Fig. 4. O₂-limited reaction of FtMt.

a The EPR spectrum of 4.17 μm wild-type FtMt anaerobically incubated with 200 μm Fe²⁺ then frozen 10 s after mixing with aerobic buffer, resulting in an O₂ concentration of 50 μm post-mixing (black trace). The red trace shows the MVFC formed by variant Y34F when O₂ is present in excess, and the gray trace shows the spectrum of wild-type protein when O₂ is present in excess for comparison. b Accumulation of the MVFC intermediate with increasing freezing time following the mixing of 20.8 μm wild-type FtMt with 1 mm Fe²⁺ under aerobic conditions. Samples frozen 0.125 (black), 0.250 (red), 1 (blue), 3 (dark green), 6 (magenta) and 10 (dark yellow) s after mixing. c Comparison of the relative intensity of the MVFC of the samples from (b) (black circles, left axis) with the change in 650 nm absorbance as a function of time after mixing of an equivalent sample (blue trace, right axis). Source data are provided as a Source Data file.

Fig. 5. Proposed mechanistic cycle of Fe²⁺ oxidation by FtMt.

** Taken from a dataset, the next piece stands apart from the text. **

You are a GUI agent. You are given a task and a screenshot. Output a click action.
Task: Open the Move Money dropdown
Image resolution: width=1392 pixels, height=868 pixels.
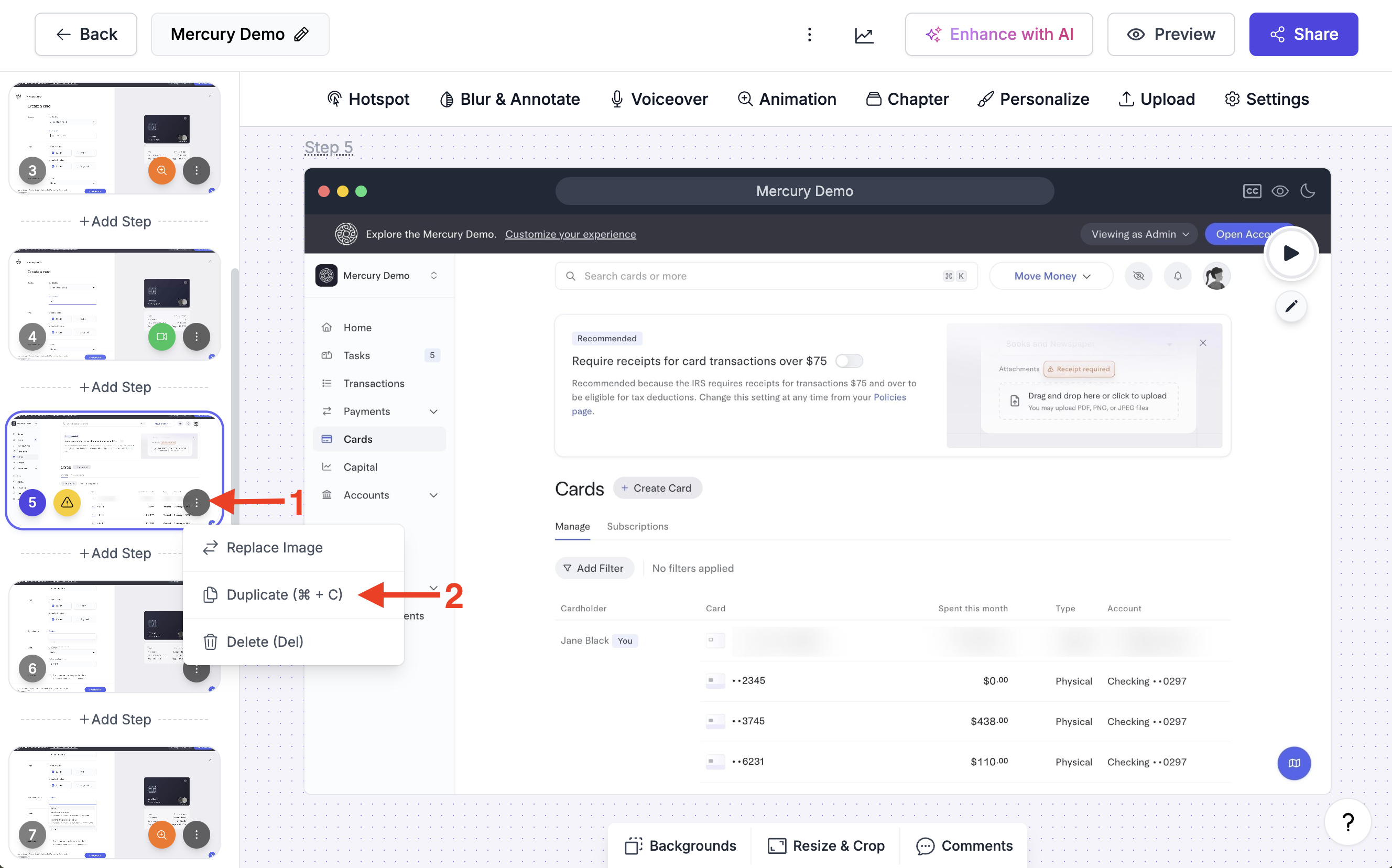coord(1051,276)
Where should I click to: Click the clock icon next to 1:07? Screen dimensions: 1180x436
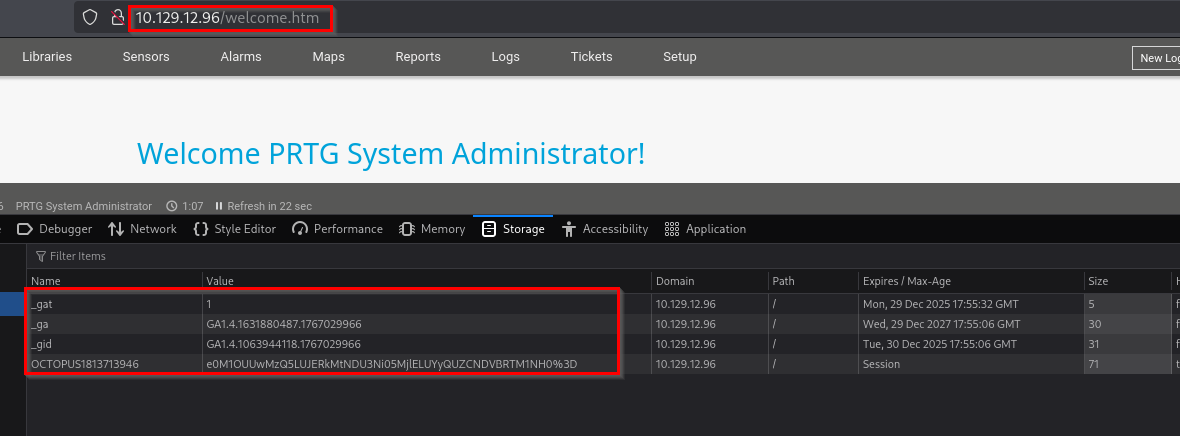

Following binding of two Fe²⁺ ions to the apo FC (top of the main cycle), O₂ binds and is activated by transfer of a single electron from Tyr34 to yield a tyrosyl radical and a superoxo adduct of the di-Fe²⁺ FC. The radical is quenched by electron transfer from a remote FC, and electron transfer from Fe²⁺ at the site with superoxide bound yields the peroxide product of O₂ reduction and the MVFC intermediate. Binding of O₂ and its activation by the MVFC is rapid in comparison to that occurring at the di-Fe²⁺ FC form, and hence, the MVFC intermediate does not accumulate under continuous turnover. This reaction results in the DFP intermediate, which is hydrolyzed to the metastable di-Fe³⁺ form. In the presence of excess O₂, the metastable di-Fe³⁺ FC breaks down to release Fe³⁺ ions to the FtMt cavity, and the reaction cycle begins again (marked as (i)). Under limiting O₂, where both di-Fe²⁺ and di-Fe³⁺ FCs are present, a disproportionation reaction occurs via long-range electron transfer, resulting in two MVFCs (marked as (ii) on the smaller left-hand cycle). When O₂ is available again, these are oxidized to the di-Fe³⁺ form (marked as (iii)). The overall stoichiometry of the reaction is identical to that catalyzed by cytosolic ferritins, with each center coupling the oxidation of two equivalents of Fe²⁺ to Fe³⁺ with the reduction of O₂ to peroxide. Fe²⁺ ions are indicated in cyan, Fe³⁺ are in brown, and the DFP is in royal blue.